Again, the correct choice of method name can yield quite readable text:

if (object->is_dead())
    delete object;

This, of course, assumes that the “object” variable’s name was also chosen to produce readable code.

memmove madness

My previous blog post spoke about not second-guessing the compiler and other facilities provided by the system, such as the C Standard library. Prompted, in part, by a real-world example: see if you can spot the bug in the following code…

void *
memmove(const void *src, void *dst, uint32_t len)
{
    const uint8_t *s = (const uint8_t *)src;
    uint8_t *d = (uint8_t *)dst;
    const uint8_t *e = s + len;
    /* (s == d) could go either way */
    if (s < d && d < e)
    {
        d += len;
        s += len;
        while (len--)
            *--d = *--s;
    }
    else
    {
        while (len--)
            *d++ = *s++;
    }
    return dst;
}

Actually, it was a trick question: there are at least 3 bugs in the above code.

1: The first bug, and most egregious, is the first and second arguments: they are reversed.  Anyone linking against this land-mine is going to get their foot blown off, real soon now.

Even if you disagree with the standard about the order of the arguments, and it is easy to see how some one could, do not mess with stuff that will be used internally by numerous libraries, including the uses made of it by what little of the compiler’s libc you are actually using.

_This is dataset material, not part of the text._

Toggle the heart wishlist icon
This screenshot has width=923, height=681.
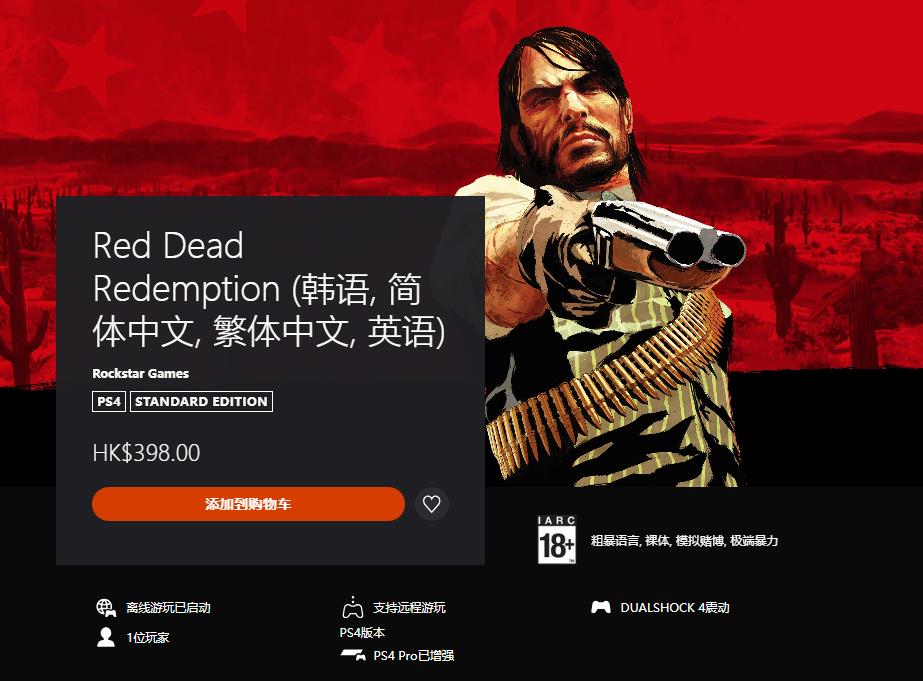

Coders, not unreasonably, expect standard conforming behavior from functions defined by the C Standard.

2: The second bug is that the third argument should be size_t, because size_t is not always the same as uint32_t, just think of 64-bit machines (or, 32-bit machines with address spaces of more than 32 bits, like some 40-bit SoC chips).

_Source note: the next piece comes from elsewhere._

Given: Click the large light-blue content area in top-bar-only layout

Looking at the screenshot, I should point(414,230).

Fortunately, modern versions of gcc are going to catch the mismatch between the prototype and the definition.  Assuming, of course, the the compiler’s standard conforming <string.h> is being used, and not some home-grown brain-damage.

Coders, not unreasonably, expect standard conforming behavior from functions defined by the C Standard.

3: The third bug is that the sizeof operator returns multiples of char, with the standard guaranteeing only that sizeof(char) == 1.  Look in <limits.h> for the CHAR_BIT symbol definition, it exists for a reason.  When the C standard was first written, 36-bit machines were still in active use; those machines had a 9-bit char type.  No matter how insane or outdated you think the concept is, the function above should not be using uint8_t, is should be using one of the char types.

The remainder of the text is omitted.